6. The method according to claim 1, wherein the first and second intra refresh patterns form part of a plurality of different intra refresh patterns, and wherein said determining comprises evaluating the resulting time-variation of bits-per-frame for each intra refresh pattern of said plurality of intra refresh patterns.
7. The method according to claim 6, wherein the second intra refresh pattern is determined to be the intra refresh pattern out of the plurality of different intra refresh patterns that has a smallest time-variation of bits-per-frame for encoding the video stream.
8. The method according to claim 1, wherein said determining and switching is performed in response to detecting that the time-variation of bits-per-frame for encoding the video stream using the first intra refresh pattern exceeds a threshold value.
9. The method of claim 8, wherein said determining comprises evaluating, in response to said detecting, the time-variation of bits-per-frame for each of the first and second intra refresh patterns during one or more finite time intervals, and wherein said determining is performed by detecting that the time-variation of bits-per-frame for the second intra refresh pattern is lower than that for the first intra refresh pattern during at least one of said one or more finite time intervals.
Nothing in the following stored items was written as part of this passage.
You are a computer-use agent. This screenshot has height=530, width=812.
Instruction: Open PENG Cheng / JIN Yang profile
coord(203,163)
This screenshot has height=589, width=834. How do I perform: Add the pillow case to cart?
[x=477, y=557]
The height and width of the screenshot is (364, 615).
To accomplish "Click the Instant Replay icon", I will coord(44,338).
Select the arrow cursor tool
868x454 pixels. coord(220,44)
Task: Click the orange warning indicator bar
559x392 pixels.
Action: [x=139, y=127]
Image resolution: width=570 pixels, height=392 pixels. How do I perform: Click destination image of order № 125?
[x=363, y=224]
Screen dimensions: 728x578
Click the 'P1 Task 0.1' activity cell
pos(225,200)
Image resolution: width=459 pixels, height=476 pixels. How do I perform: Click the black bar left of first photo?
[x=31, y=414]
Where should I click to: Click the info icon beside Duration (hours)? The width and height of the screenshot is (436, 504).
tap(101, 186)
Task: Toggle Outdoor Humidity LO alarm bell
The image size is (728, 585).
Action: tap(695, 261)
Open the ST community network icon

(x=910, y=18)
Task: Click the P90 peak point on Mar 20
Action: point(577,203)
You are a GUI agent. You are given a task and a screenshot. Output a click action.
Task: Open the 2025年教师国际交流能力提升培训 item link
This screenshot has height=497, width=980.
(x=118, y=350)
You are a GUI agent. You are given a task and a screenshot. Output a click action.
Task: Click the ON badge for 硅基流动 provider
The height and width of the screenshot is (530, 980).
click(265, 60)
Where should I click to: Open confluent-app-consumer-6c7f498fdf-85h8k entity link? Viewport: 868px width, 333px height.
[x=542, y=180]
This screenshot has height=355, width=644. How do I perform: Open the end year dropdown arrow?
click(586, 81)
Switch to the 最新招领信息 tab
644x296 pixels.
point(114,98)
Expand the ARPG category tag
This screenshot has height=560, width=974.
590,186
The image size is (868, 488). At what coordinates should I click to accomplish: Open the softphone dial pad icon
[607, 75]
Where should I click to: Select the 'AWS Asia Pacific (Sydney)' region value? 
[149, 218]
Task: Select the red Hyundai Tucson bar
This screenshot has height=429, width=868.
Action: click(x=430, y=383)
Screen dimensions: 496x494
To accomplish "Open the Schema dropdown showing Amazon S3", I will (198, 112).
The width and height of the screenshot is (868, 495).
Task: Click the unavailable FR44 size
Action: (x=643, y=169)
10. A device, comprising processing circuitry configured to:
encode a video stream using a first intra refresh pattern;
determine that a time-variation of bits-per-frame for encoding the video stream using a second intra refresh pattern different from the first intra refresh pattern is lower than that for encoding the video stream using the first intra refresh pattern, and
in response to said determining, switch to encoding the video stream using the second intra refresh pattern.
11. The device according to claim 10, wherein the device is a monitoring camera.
12. The device according to claim 10, wherein the device is a body-worn camera or a drone camera.
13. A non-transitory computer-readable storage medium comprising a computer program comprising computer code that, when run on processing circuitry of a device, causes the device to:
encode a video stream using a first intra refresh pattern;
determine that a time-variation of bits-per-frame for encoding the video stream using a second intra refresh pattern different from the first intra refresh pattern is lower than that for encoding the video stream using the first intra refresh pattern, and
in response to said determining, switch to encoding the video stream using the second intra refresh pattern.
14. A computer program product, comprising the non-transitory computer-readable storage medium of claim 13.